In sum, I own very few running-specific items. Lets see: running shoes, three handheld bottles, running hydration vest. The rest is just my hiking clothes put to a similar use.

Sunday, January 10, 2010

Lessons from a first winter weekend

Just back from my first of three weekends at winter scout camp. Here's some quick-hitting lessons learned:

1. Over-glasses (yeah, those ones) are a great substitute for glacial glasses. And no one cares what you look like as long as you're warm.
2. Puffy vests are excellent. This was the first winter weekend that I used my Patagonia Micropuff vest during winter. And it performed beautifully. I wore it walking around camp over my baselayers and windshirt, and it kept my core warm. In turn, my arms and legs were warm. Excellent all around. Puffy vests are also great for taking up space underneath overparkas without making your arms bulky.
3. BD powerstretch gloves eventually die. Not a new lesson for me (this is my second pair I've killed, and my brother has gone through at least one pair), but I came to realize it more this weekend. I went into the weekend with a small hole on the inside of my left thumb, and the hole only got bigger as I used my hands. I also developed a small hole on the inside of my right thumb. These gloves are a little over a year old, and I used them in all seasons. Despite this durability shortcoming (again, expected), I will continue to use these gloves because I love the material and the leather palms.

Saturday, January 2, 2010

New cottage gear manufacturer added: enLIGHTened equipment

Tim Marshall's enLIGHTened equipment has been added to my Cottage Gear Makers list (at side bar).
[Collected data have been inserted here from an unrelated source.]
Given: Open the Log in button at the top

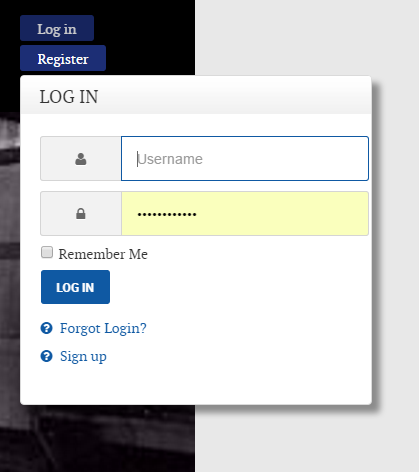Looking at the screenshot, I should (57, 28).
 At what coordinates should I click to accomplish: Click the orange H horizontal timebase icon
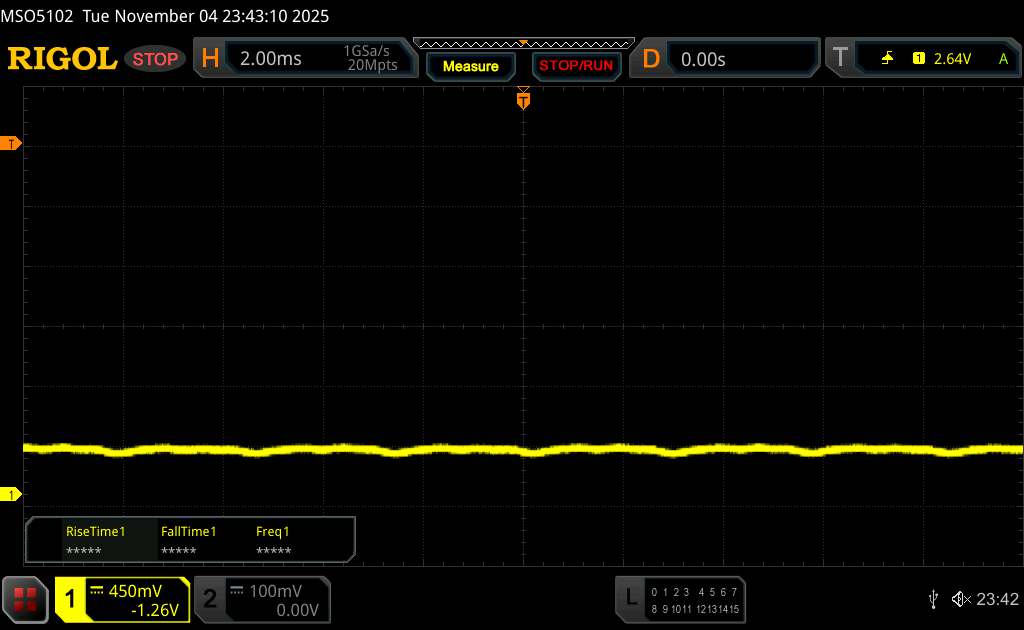210,59
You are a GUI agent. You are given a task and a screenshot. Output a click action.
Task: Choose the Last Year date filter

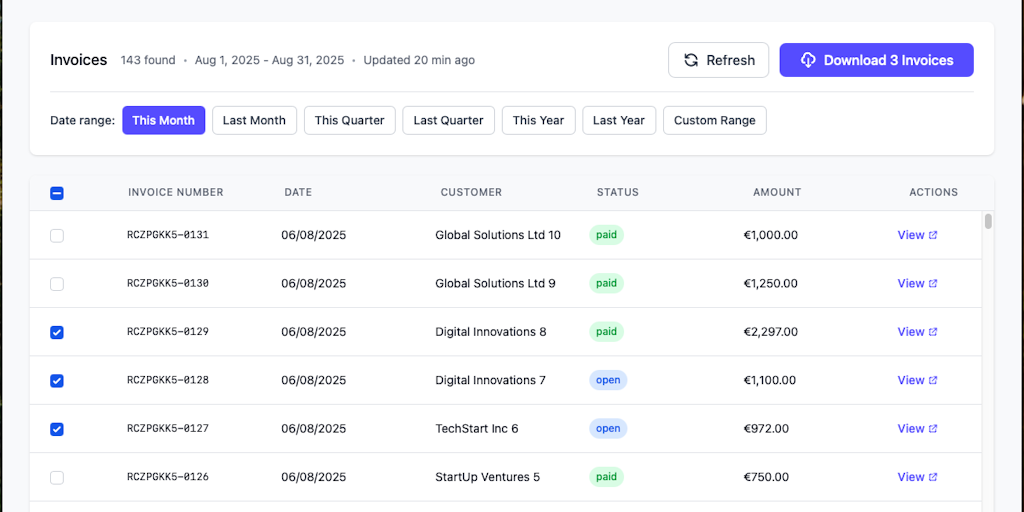click(x=618, y=120)
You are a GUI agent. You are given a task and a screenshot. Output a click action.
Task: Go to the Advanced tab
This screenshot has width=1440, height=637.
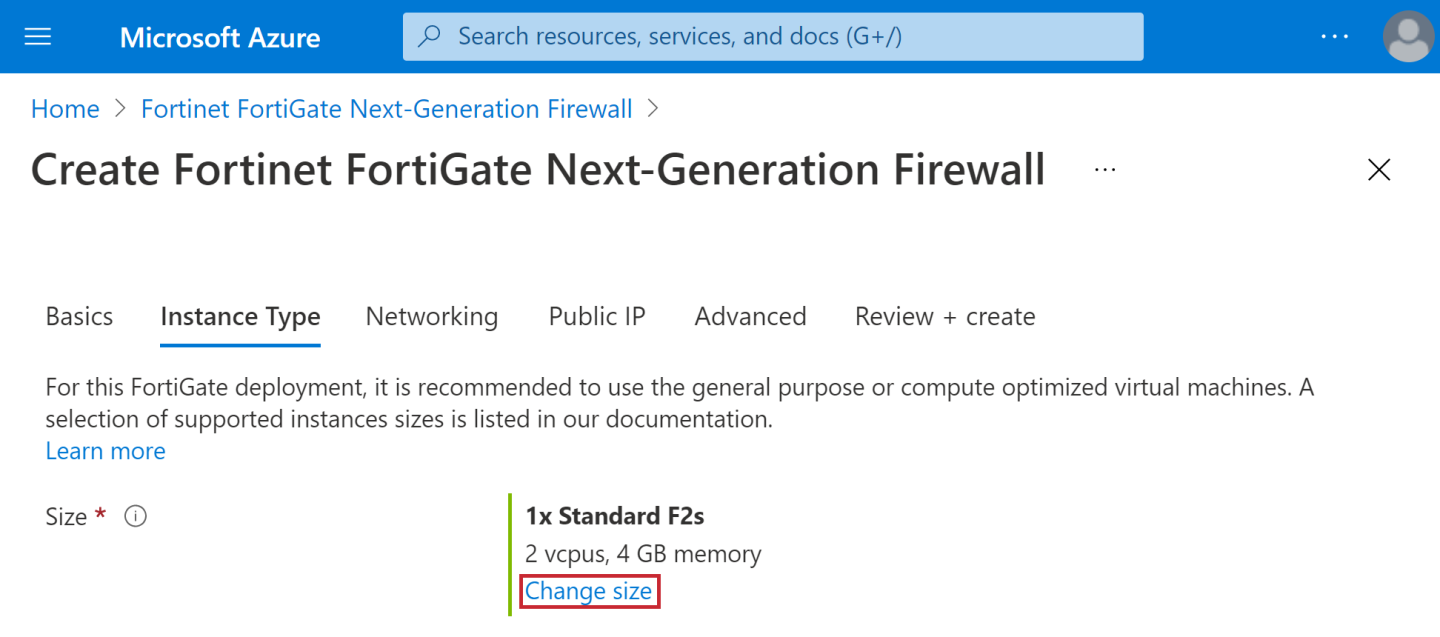coord(750,317)
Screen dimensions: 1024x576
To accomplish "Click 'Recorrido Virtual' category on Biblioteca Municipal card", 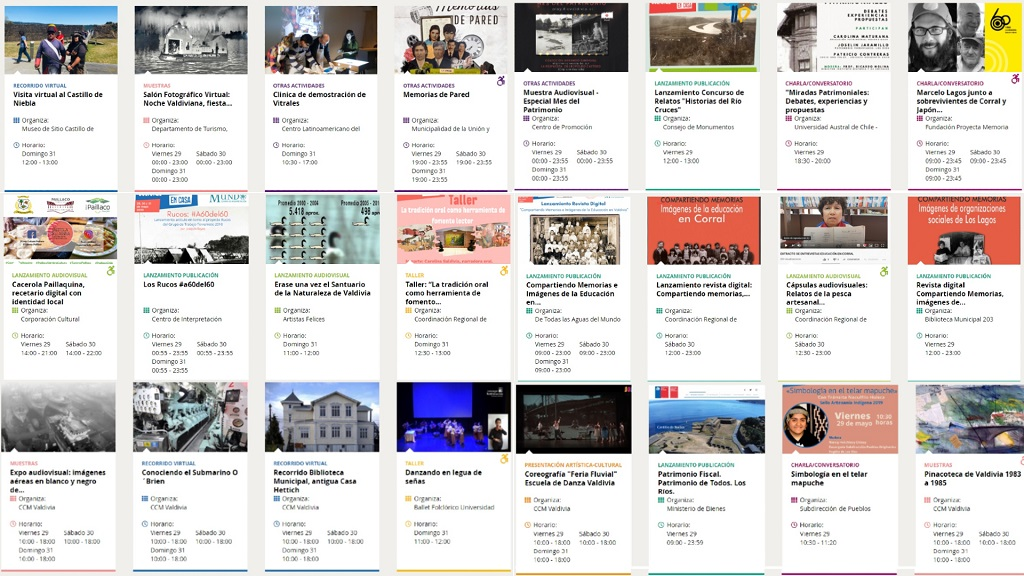I will [x=301, y=464].
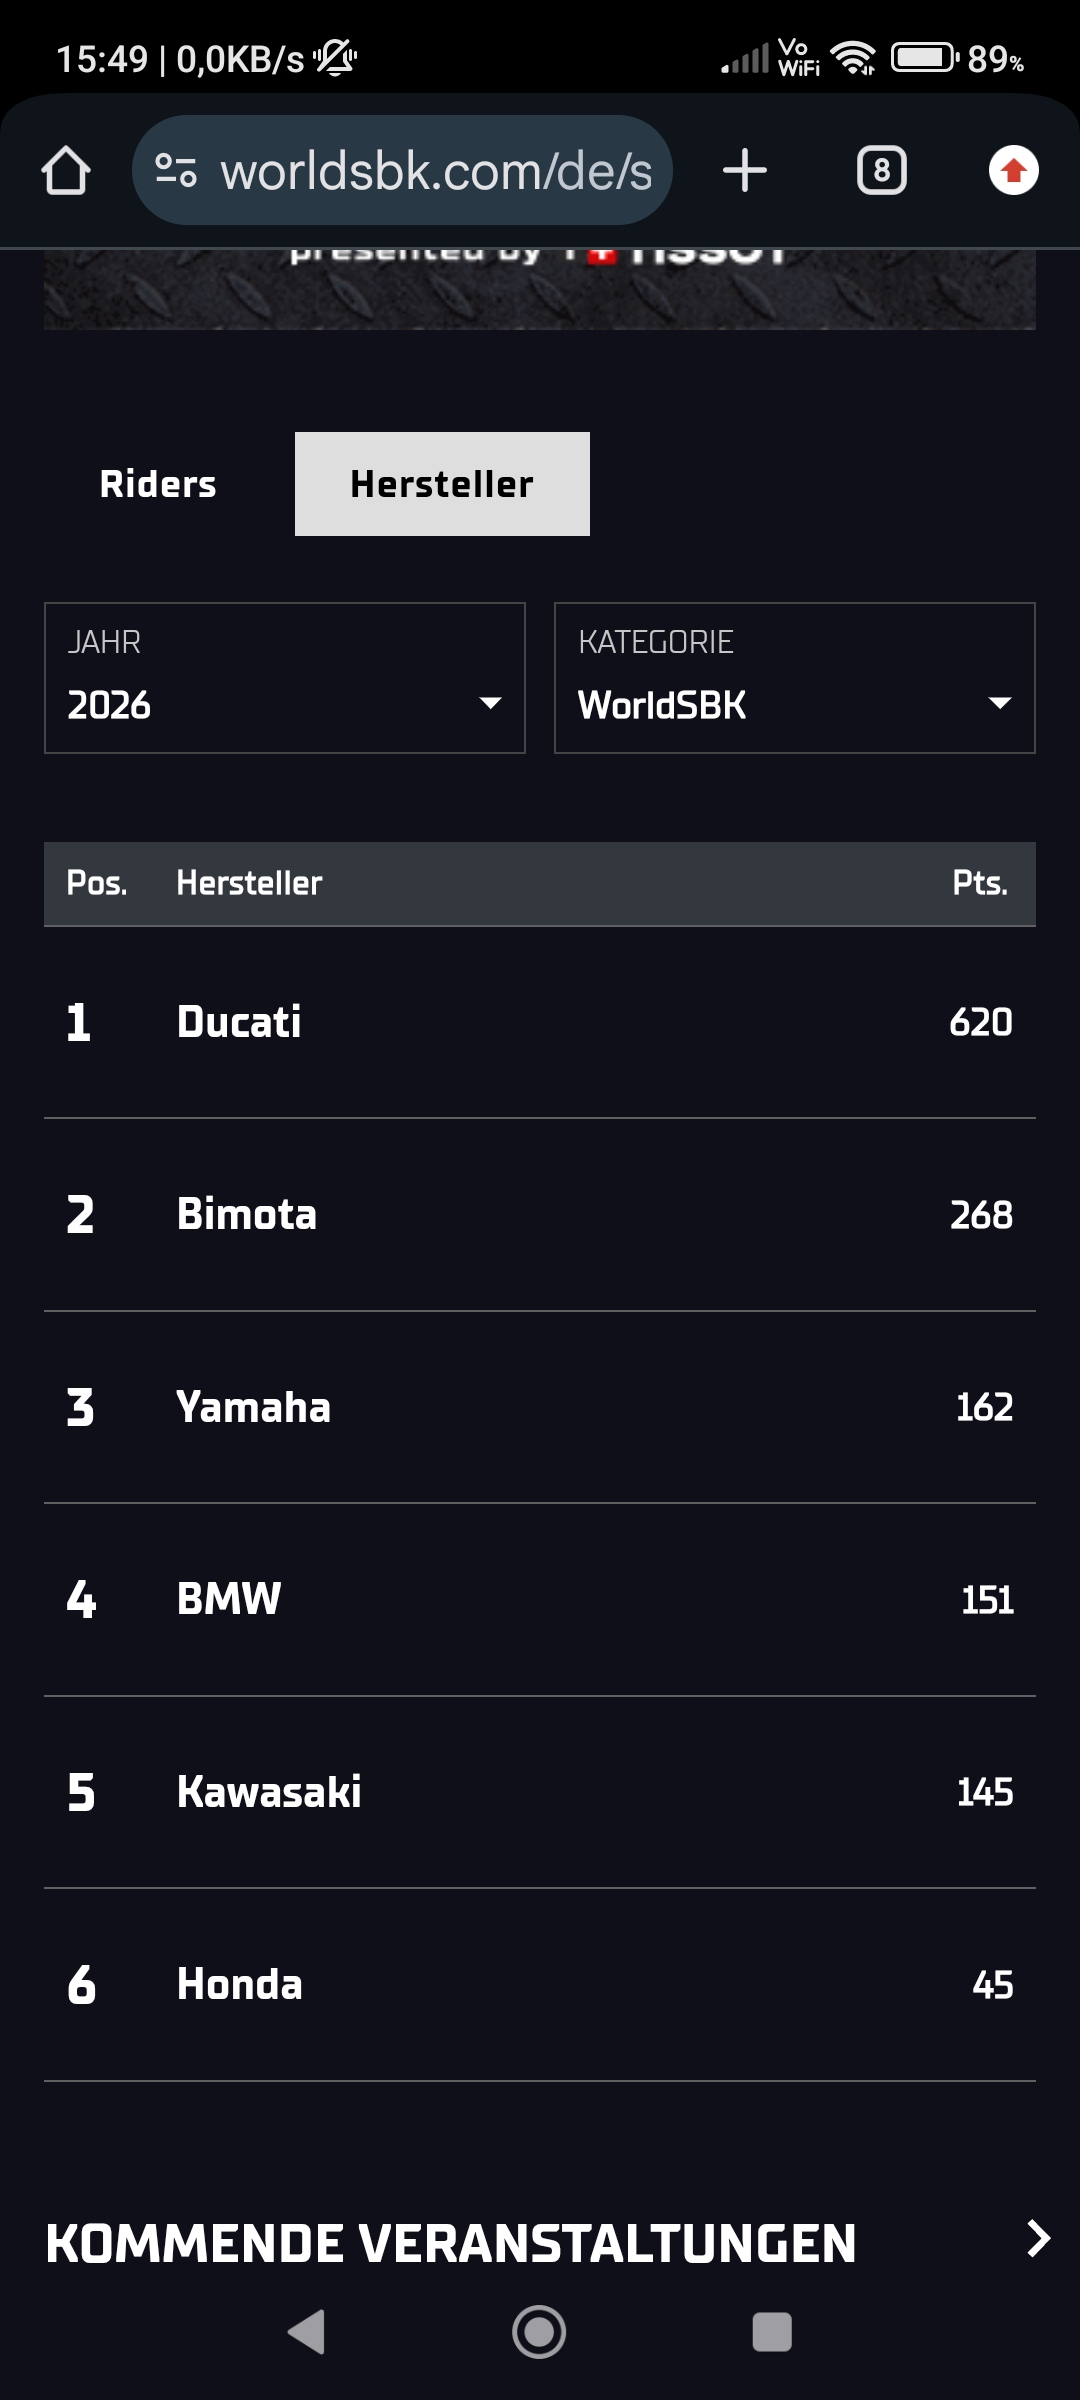Image resolution: width=1080 pixels, height=2400 pixels.
Task: Tap the browser home icon
Action: click(x=66, y=170)
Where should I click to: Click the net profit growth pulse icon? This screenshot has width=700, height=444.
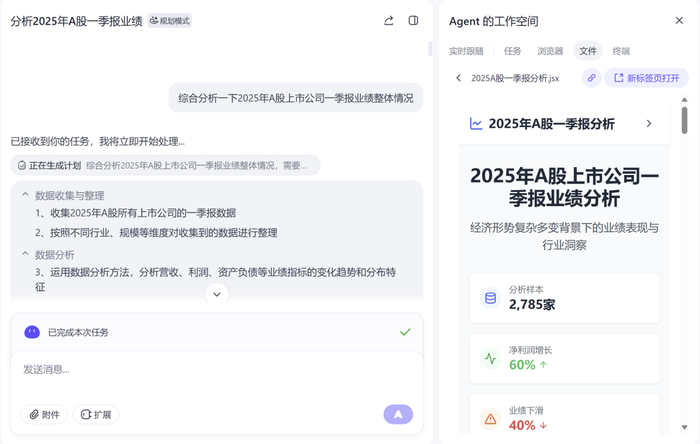click(x=490, y=358)
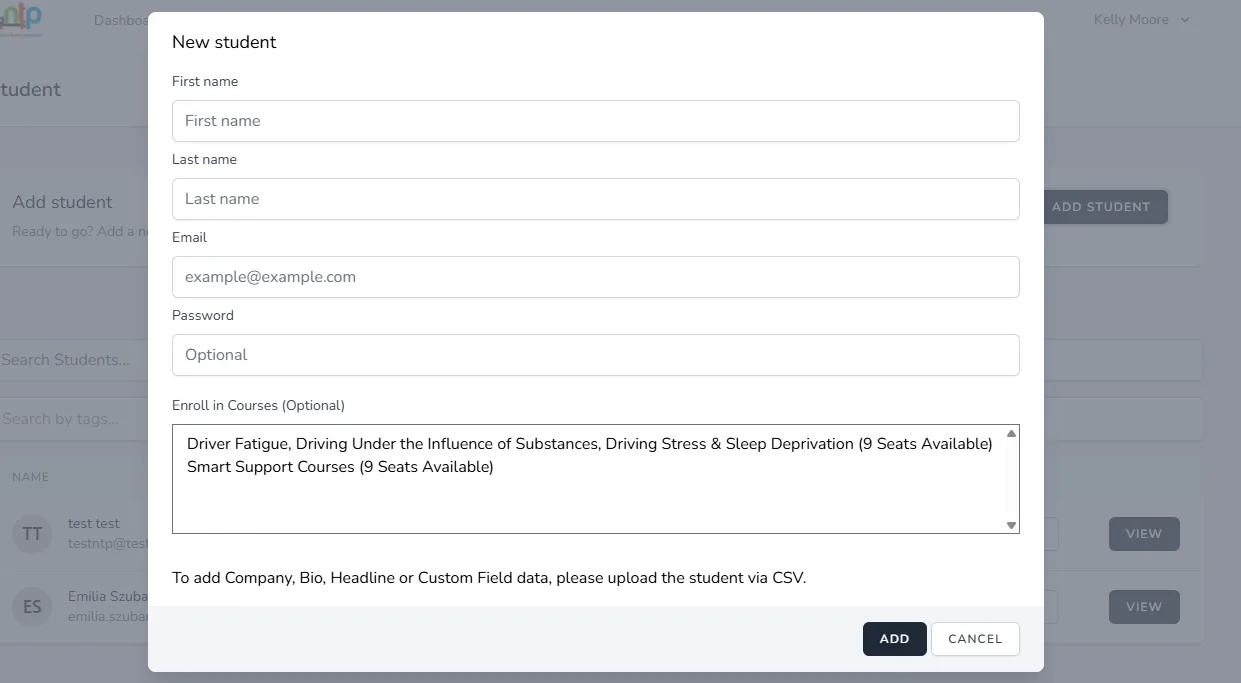Click VIEW for the test test student
1241x683 pixels.
(x=1143, y=534)
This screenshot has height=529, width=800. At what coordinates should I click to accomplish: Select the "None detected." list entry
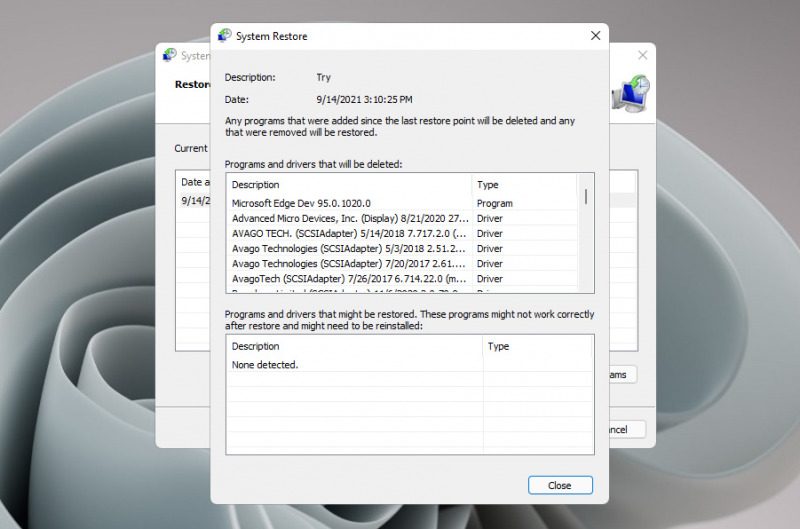coord(265,365)
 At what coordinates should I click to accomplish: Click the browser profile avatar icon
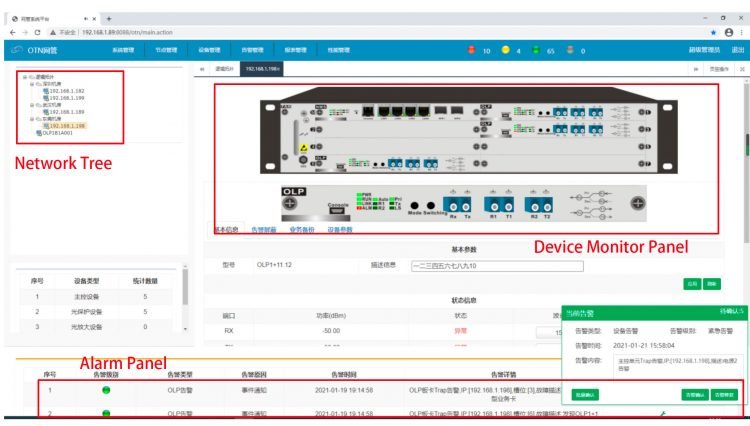point(729,32)
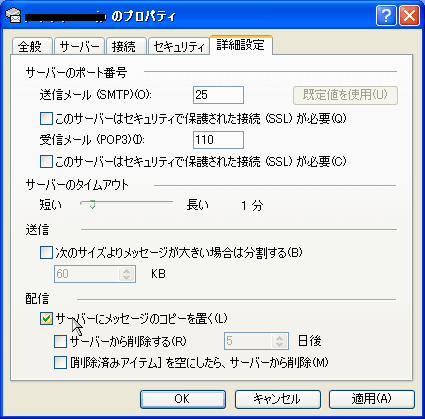Click the SMTP port number field
Image resolution: width=425 pixels, height=419 pixels.
pos(218,95)
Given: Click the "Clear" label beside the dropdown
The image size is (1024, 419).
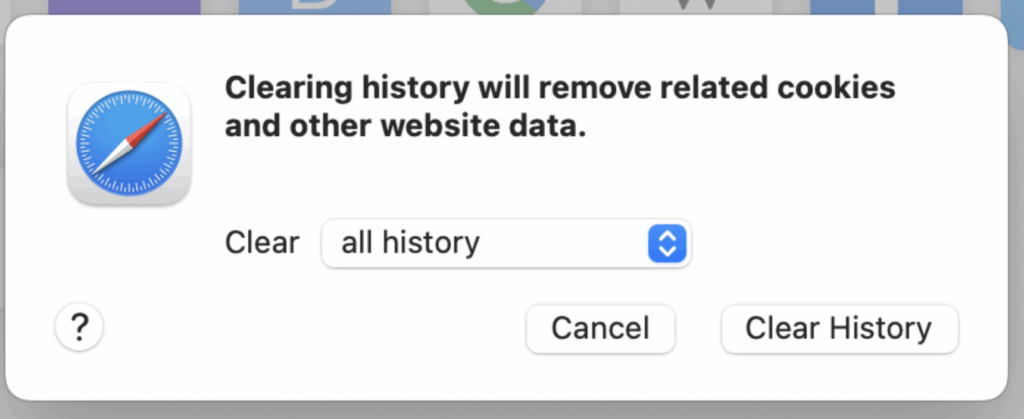Looking at the screenshot, I should pyautogui.click(x=262, y=243).
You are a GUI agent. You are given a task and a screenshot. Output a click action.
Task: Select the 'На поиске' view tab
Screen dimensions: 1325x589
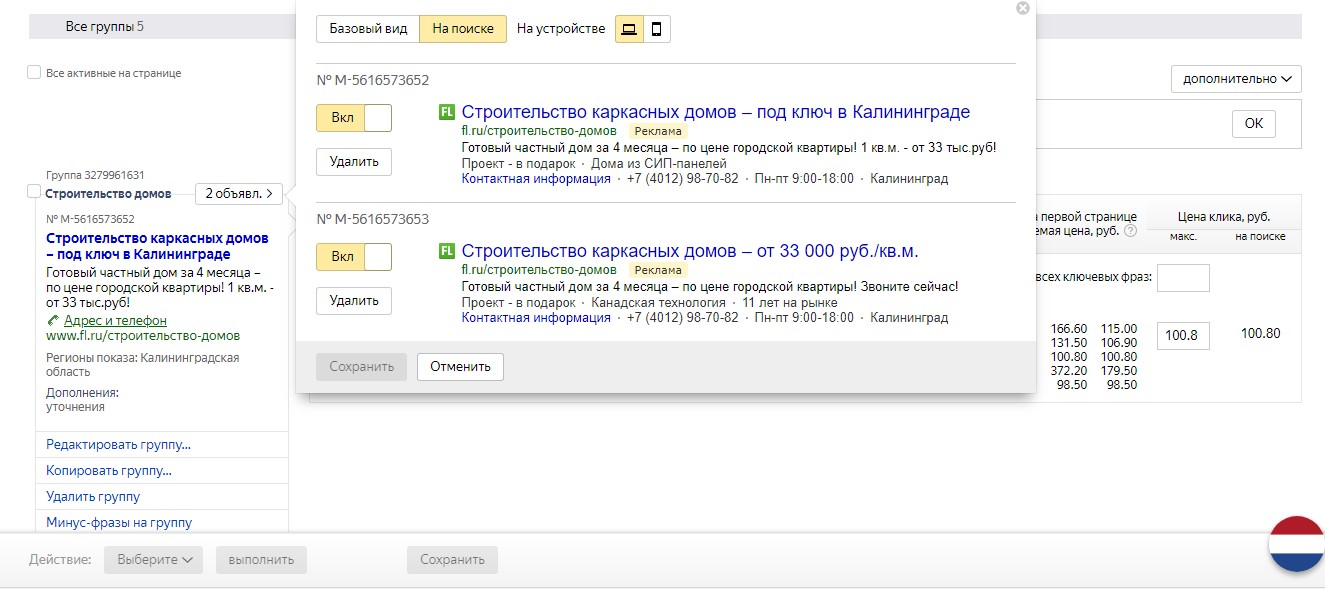463,29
Tim makes quilts high-quality insulation and shell materials, including 800+ down and Momentum 90. He also does custom work. He has also pioneered the use of 0.33 oz/yd^2 Cuben fiber in quilts, and has developed the so-called "World's Lightest Quilt" (WLQ), which he has named the Epiphany. Steve Evans of BPL got the original version, the WLQ-1, which uses 8 oz of 800+ down and weighs in at a paltry 11.01 oz. The link is to the now-lengthy forum thread about the quilt, its subsequent models and other ramblings. Tim's custom work has included making synthetic quilts for a child and toddler, which he did for BPL staff member Doug Johnson.

Tim's site also includes a downloadable Excel spreadsheet whereby you can get a good guess as to how much your custom beauty will weigh.

You can contact Tim via e-mail.

MLD's ~10oz Dyneema Pack

Ron Bell at Mountain Laurel Designs will soon be releasing a sub 2100 cubic inch capacity UL backpack, code-named Newt.

This of course, gives Zpacks a direct competitor in the UL dyneema pack category. I wrote about Joe's new Dyneema pack in my recent post, New Zpacks in Dyneema.

What does this all mean? Joe has been criticized by BPL as using simple (but effective) construction techniques. However, Ron's gear has long been lauded for its quality manufacturing. I think only time will tell. Both packs are based on proven designs, and I expect both to withstand the beating of years of abuse or a thru hike. Bring on the testers.